[Records excerpted from a collection]
-*-*-
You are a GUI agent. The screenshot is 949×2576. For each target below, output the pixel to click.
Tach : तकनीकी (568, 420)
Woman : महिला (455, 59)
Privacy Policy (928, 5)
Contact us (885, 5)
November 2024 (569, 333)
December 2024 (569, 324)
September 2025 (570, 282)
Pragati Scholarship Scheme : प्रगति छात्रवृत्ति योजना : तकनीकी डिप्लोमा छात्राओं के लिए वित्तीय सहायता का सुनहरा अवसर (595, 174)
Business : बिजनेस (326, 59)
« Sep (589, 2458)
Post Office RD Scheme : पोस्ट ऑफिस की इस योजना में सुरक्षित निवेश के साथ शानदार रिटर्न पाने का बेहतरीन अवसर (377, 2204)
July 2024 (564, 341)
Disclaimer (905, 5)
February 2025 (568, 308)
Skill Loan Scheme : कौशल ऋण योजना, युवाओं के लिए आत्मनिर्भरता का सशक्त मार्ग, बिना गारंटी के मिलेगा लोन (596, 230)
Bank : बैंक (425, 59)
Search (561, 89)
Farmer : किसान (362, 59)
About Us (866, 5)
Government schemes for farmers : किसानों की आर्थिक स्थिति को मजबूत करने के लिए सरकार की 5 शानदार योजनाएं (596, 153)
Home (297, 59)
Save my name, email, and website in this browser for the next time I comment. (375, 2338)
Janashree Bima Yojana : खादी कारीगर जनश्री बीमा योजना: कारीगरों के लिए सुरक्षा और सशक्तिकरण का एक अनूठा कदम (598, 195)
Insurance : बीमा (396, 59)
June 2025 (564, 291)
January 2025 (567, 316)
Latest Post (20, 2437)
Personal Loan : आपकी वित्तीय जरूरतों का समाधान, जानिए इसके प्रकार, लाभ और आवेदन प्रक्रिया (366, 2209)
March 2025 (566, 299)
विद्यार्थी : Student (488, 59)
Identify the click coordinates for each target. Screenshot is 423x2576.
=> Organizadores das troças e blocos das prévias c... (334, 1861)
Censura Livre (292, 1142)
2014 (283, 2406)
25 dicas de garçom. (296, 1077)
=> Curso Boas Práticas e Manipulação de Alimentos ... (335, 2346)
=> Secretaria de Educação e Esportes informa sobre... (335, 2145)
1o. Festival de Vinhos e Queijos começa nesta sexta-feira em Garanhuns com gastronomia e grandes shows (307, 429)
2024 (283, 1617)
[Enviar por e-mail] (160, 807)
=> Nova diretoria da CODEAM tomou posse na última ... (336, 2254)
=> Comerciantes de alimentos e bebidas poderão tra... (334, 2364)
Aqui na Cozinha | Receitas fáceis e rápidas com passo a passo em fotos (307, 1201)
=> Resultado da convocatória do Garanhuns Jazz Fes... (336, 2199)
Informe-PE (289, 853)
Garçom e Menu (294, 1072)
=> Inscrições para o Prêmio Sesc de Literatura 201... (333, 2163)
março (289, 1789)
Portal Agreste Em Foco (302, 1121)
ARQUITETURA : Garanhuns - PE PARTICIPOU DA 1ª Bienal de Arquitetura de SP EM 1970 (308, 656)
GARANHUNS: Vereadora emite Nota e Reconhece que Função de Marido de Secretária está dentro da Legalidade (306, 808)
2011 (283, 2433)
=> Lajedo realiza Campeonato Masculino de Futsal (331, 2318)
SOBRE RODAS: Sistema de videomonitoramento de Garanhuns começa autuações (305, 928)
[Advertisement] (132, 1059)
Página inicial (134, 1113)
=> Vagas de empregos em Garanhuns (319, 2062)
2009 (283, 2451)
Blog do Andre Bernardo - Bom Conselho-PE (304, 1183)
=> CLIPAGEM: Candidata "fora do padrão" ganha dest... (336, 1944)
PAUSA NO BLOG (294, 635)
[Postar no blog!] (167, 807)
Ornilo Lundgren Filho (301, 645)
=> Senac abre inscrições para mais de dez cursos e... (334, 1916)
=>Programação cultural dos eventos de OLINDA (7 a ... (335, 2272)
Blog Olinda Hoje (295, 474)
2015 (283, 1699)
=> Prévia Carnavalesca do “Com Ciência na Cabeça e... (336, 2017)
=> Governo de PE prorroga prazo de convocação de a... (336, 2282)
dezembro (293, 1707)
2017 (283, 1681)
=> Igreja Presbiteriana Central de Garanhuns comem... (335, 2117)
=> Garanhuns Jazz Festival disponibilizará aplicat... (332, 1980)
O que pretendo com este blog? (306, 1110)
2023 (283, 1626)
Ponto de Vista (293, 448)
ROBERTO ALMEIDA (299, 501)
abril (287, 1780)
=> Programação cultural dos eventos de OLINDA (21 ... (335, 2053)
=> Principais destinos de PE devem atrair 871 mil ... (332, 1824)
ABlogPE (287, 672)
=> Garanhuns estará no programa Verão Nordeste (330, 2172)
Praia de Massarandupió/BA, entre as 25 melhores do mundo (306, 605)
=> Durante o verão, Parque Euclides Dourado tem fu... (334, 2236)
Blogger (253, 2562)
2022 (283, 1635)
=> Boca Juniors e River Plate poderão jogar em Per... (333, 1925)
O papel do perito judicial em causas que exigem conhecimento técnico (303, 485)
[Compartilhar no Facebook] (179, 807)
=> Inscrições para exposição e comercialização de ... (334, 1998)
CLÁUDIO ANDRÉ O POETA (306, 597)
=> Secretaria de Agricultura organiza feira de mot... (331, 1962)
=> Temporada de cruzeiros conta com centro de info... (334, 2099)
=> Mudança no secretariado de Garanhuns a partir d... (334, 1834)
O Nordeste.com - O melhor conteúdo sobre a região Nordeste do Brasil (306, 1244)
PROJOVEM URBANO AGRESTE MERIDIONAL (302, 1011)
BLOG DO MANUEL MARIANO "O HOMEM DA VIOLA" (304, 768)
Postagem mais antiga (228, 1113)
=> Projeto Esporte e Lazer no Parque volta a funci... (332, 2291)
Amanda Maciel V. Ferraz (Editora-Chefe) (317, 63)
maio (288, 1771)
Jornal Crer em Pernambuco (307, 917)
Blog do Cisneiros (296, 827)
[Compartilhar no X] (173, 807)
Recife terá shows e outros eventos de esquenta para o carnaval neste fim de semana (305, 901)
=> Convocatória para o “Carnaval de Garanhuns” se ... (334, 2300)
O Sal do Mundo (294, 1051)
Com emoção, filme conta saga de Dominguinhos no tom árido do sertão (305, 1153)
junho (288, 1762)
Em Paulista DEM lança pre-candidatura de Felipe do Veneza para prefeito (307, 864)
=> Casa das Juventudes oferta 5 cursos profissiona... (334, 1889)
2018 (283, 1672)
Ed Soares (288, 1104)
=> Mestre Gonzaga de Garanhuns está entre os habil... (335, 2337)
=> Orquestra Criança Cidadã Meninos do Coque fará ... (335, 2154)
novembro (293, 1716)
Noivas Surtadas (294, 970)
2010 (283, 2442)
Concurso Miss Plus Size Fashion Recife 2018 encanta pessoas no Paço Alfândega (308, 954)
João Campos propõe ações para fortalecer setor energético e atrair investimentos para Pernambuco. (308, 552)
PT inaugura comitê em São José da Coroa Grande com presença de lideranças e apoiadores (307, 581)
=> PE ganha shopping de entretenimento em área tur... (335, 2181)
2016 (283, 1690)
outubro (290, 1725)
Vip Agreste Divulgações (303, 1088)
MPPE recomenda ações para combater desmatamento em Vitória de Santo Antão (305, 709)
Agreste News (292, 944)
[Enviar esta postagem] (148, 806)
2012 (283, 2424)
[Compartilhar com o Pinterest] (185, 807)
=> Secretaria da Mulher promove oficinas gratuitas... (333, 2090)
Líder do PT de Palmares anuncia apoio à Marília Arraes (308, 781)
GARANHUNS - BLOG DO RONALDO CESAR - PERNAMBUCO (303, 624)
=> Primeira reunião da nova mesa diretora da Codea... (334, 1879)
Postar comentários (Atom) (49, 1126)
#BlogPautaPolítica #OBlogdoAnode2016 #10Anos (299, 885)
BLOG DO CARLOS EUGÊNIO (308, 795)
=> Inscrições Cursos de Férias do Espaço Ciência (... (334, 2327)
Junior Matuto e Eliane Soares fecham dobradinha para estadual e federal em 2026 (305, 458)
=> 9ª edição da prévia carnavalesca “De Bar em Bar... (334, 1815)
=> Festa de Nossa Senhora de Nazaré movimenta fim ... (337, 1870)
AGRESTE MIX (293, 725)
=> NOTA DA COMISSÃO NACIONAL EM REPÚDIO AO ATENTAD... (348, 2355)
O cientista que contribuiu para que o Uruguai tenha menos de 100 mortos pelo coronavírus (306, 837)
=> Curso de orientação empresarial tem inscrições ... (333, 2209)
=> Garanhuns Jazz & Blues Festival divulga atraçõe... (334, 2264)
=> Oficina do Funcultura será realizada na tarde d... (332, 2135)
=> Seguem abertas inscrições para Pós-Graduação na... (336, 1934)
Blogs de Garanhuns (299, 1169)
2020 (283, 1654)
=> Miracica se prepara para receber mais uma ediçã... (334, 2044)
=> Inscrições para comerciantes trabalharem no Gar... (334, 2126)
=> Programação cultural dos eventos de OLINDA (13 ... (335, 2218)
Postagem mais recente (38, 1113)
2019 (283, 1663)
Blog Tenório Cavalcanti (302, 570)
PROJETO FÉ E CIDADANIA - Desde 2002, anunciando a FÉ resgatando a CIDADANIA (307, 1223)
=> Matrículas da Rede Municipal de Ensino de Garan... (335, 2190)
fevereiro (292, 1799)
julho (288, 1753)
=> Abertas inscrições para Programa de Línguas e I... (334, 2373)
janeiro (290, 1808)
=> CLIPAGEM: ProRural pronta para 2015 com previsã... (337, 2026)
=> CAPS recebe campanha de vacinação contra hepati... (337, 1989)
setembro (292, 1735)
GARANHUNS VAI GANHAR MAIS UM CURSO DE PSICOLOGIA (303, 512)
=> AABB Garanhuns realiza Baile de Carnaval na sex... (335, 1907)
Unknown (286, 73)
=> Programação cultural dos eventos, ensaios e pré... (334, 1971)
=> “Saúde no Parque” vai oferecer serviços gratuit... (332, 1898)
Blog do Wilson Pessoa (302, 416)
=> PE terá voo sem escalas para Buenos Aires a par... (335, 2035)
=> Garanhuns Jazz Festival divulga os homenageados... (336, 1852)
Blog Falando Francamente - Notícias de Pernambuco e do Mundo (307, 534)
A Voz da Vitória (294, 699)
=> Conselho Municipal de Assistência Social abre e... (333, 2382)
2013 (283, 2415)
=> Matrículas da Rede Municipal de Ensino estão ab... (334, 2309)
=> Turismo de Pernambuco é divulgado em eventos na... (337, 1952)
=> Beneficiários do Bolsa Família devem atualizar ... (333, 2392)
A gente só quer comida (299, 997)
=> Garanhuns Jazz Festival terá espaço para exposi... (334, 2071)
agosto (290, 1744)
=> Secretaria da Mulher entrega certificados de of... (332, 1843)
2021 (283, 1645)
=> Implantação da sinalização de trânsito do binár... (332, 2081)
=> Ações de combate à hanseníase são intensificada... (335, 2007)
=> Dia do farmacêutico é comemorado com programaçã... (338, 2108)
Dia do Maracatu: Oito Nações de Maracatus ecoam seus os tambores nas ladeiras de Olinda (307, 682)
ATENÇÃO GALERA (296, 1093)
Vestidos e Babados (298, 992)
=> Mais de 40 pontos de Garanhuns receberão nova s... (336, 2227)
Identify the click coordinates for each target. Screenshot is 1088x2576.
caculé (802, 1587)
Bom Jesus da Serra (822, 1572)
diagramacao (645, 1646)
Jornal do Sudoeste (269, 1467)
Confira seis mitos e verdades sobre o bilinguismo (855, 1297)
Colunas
-*-*-
== Task to complete ==
Nothing but the lines from the start of the data above through the line with "September 2025 (570, 282)" should appear in your answer, copied exactly.

== Result for this exercise ==
You are a GUI agent. The screenshot is 949×2576. For each target below, output the pixel to click.
Tach : तकनीकी (568, 420)
Woman : महिला (455, 59)
Privacy Policy (928, 5)
Contact us (885, 5)
November 2024 (569, 333)
December 2024 (569, 324)
September 2025 (570, 282)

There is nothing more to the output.